## Assignment
The entire listing below must be written out word for word.

%%

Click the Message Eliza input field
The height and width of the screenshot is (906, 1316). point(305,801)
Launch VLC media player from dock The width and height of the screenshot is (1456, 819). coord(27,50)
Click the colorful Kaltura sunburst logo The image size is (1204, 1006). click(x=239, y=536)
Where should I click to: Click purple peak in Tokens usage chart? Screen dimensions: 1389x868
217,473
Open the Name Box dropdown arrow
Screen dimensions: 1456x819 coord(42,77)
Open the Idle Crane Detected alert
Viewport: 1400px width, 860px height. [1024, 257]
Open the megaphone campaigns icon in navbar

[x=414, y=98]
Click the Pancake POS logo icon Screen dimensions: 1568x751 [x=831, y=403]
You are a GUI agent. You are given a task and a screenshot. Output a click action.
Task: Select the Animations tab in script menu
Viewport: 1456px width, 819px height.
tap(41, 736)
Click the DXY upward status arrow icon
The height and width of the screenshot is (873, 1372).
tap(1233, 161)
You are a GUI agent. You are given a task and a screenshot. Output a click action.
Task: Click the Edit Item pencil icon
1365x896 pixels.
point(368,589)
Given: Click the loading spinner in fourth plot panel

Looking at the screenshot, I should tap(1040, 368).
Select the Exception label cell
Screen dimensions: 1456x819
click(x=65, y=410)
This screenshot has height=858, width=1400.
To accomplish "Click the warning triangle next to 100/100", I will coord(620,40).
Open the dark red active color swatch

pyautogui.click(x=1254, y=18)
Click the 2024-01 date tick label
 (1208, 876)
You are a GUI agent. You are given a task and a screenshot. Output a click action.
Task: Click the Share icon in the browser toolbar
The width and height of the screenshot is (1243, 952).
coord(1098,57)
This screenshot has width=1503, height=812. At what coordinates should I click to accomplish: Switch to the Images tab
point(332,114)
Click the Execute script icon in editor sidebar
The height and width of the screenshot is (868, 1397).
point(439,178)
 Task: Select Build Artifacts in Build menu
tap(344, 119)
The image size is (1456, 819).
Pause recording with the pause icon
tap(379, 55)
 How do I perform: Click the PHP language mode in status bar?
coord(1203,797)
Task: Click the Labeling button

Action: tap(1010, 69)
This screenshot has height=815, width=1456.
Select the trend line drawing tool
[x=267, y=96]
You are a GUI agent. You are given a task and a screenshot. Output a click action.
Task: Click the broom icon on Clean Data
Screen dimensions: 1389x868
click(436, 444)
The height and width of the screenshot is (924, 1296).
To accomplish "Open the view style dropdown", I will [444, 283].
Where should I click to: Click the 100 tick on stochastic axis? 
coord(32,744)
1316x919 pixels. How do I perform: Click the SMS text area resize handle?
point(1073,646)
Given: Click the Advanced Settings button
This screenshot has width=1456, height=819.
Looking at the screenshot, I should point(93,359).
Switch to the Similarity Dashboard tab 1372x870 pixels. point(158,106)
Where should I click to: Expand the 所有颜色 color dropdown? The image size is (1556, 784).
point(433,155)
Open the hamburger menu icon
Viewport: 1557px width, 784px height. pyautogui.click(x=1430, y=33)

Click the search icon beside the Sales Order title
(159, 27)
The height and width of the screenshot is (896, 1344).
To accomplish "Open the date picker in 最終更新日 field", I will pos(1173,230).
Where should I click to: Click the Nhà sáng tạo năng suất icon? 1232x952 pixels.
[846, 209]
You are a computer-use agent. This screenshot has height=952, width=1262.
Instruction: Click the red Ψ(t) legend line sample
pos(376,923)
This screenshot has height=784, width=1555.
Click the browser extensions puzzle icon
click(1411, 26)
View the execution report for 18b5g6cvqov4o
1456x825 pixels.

%%

## Response
Click the Message Eliza input field
The height and width of the screenshot is (906, 1316). point(305,801)
Launch VLC media player from dock The width and height of the screenshot is (1456, 819). coord(27,50)
Click the colorful Kaltura sunburst logo The image size is (1204, 1006). click(x=239, y=536)
Where should I click to: Click purple peak in Tokens usage chart? Screen dimensions: 1389x868
217,473
Open the Name Box dropdown arrow
Screen dimensions: 1456x819 coord(42,77)
Open the Idle Crane Detected alert
Viewport: 1400px width, 860px height. [1024, 257]
Open the megaphone campaigns icon in navbar

[x=414, y=98]
Click the Pancake POS logo icon Screen dimensions: 1568x751 [x=831, y=403]
You are a GUI agent. You are given a task and a screenshot. Output a click action.
Task: Select the Animations tab in script menu
Viewport: 1456px width, 819px height.
tap(41, 736)
Click the DXY upward status arrow icon
The height and width of the screenshot is (873, 1372).
tap(1233, 161)
You are a GUI agent. You are given a task and a screenshot. Output a click action.
Task: Click the Edit Item pencil icon
1365x896 pixels.
point(368,589)
Given: Click the loading spinner in fourth plot panel

Looking at the screenshot, I should tap(1040, 368).
Select the Exception label cell
Screen dimensions: 1456x819
click(x=65, y=410)
This screenshot has height=858, width=1400.
To accomplish "Click the warning triangle next to 100/100", I will coord(620,40).
Open the dark red active color swatch

pyautogui.click(x=1254, y=18)
Click the 2024-01 date tick label
 (1208, 876)
You are a GUI agent. You are given a task and a screenshot. Output a click action.
Task: Click the Share icon in the browser toolbar
The width and height of the screenshot is (1243, 952).
coord(1098,57)
This screenshot has width=1503, height=812. At what coordinates should I click to accomplish: Switch to the Images tab
point(332,114)
Click the Execute script icon in editor sidebar
The height and width of the screenshot is (868, 1397).
point(439,178)
 Task: Select Build Artifacts in Build menu
tap(344, 119)
The image size is (1456, 819).
Pause recording with the pause icon
tap(379, 55)
 How do I perform: Click the PHP language mode in status bar?
coord(1203,797)
Task: Click the Labeling button

Action: tap(1010, 69)
This screenshot has height=815, width=1456.
Select the trend line drawing tool
[x=267, y=96]
You are a GUI agent. You are given a task and a screenshot. Output a click action.
Task: Click the broom icon on Clean Data
Screen dimensions: 1389x868
click(436, 444)
The height and width of the screenshot is (924, 1296).
To accomplish "Open the view style dropdown", I will [444, 283].
Where should I click to: Click the 100 tick on stochastic axis? 
coord(32,744)
1316x919 pixels. How do I perform: Click the SMS text area resize handle?
point(1073,646)
Given: Click the Advanced Settings button
This screenshot has width=1456, height=819.
Looking at the screenshot, I should point(93,359).
Switch to the Similarity Dashboard tab 1372x870 pixels. point(158,106)
Where should I click to: Expand the 所有颜色 color dropdown? The image size is (1556, 784).
point(433,155)
Open the hamburger menu icon
Viewport: 1557px width, 784px height. pyautogui.click(x=1430, y=33)

Click the search icon beside the Sales Order title
(159, 27)
The height and width of the screenshot is (896, 1344).
To accomplish "Open the date picker in 最終更新日 field", I will pos(1173,230).
Where should I click to: Click the Nhà sáng tạo năng suất icon? 1232x952 pixels.
[846, 209]
You are a computer-use agent. This screenshot has height=952, width=1262.
Instruction: Click the red Ψ(t) legend line sample
pos(376,923)
This screenshot has height=784, width=1555.
Click the browser extensions puzzle icon
click(1411, 26)
View the execution report for 18b5g6cvqov4o
1456x825 pixels.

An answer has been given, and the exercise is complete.